What did it mean to be young, ambitious and female in the context of an avant-garde movement defined by celebrated men?
Focusing on the 1930s, 1940s and 1950s, Whitney Chadwick charts five intense, far-reaching female friendships among the Surrealists to show how Surrealism, female friendship and the experiences of war, loss and trauma shaped individual women’s transitions from beloved muses to mature artists. Her vivid account includes the fascinating story of Claude Cahun and Suzanne Malherbe’s subversive activities in occupied Jersey, as well as the experiences of Lee Miller and Valentine Penrose at the frontline. Chadwick draws on personal correspondence between women, including the extraordinary letters between Leonora Carrington and Leonor Fini during the months following the arrest and imprisonment of Carrington’s lover Max Ernst at the beginning of World War Two, and the letter Frida Kahlo shared with her friend and lover Jacqueline Lamba years after it was written in the late 1930s during a difficult stay in Paris, marred by her intense dislike of Breton.

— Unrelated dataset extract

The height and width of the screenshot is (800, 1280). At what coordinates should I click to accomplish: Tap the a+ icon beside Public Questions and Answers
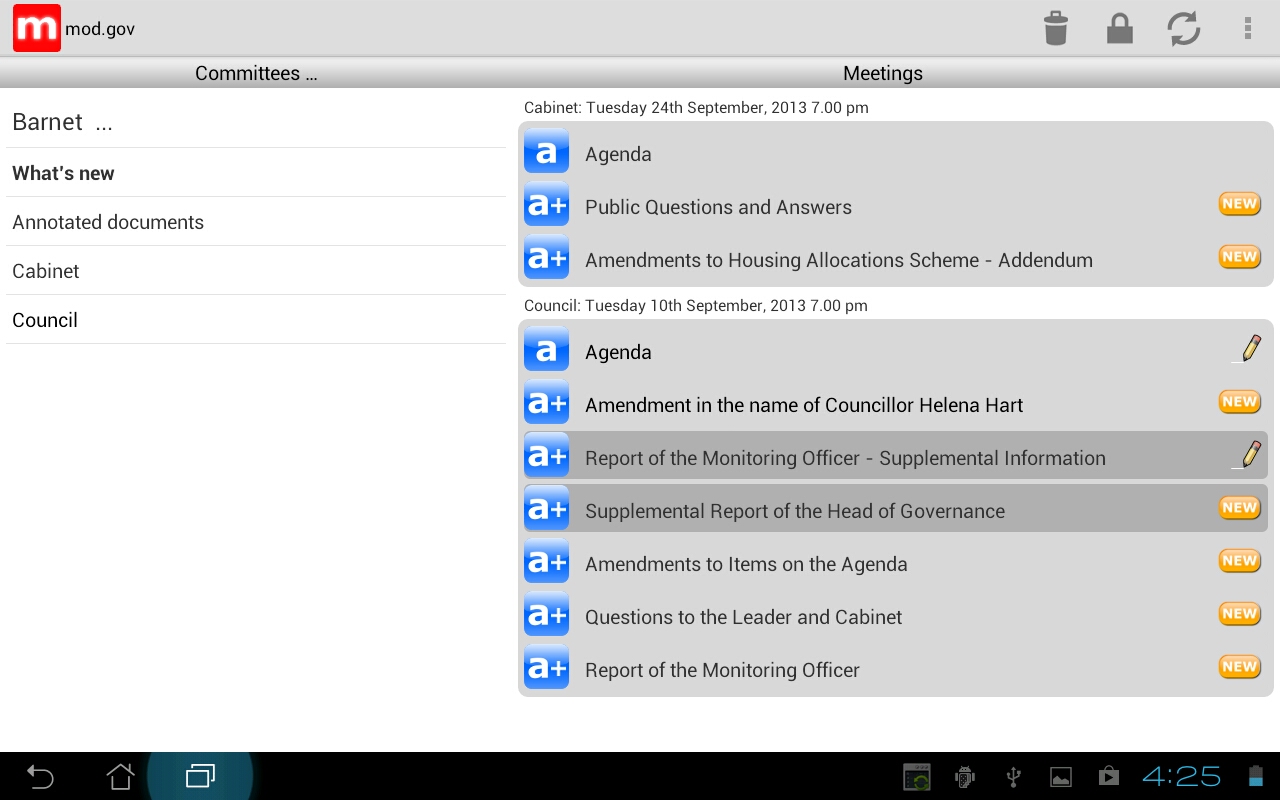pyautogui.click(x=546, y=204)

Thoroughly engrossing, this history brings a new perspective to the political context of Surrealism, as well as fresh insights on the vital importance of female friendship to its artistic and intellectual flowering.
Biography:
Whitney Chadwick is an art historian who specialised in twentieth-century European and American art, feminism, gender and sexuality. Her books include Women Artists and the Surrealism Movement, the first full-length study of the women of surrealism, and Women, Art and Society, which has become a required text in art history courses throughout the world. She has also contributed to exhibition catalogues on Sheila Hicks, Mona Hatoum, Wilfredo Lam, Nalini Malani, Leonora Carrington and Lee Miller.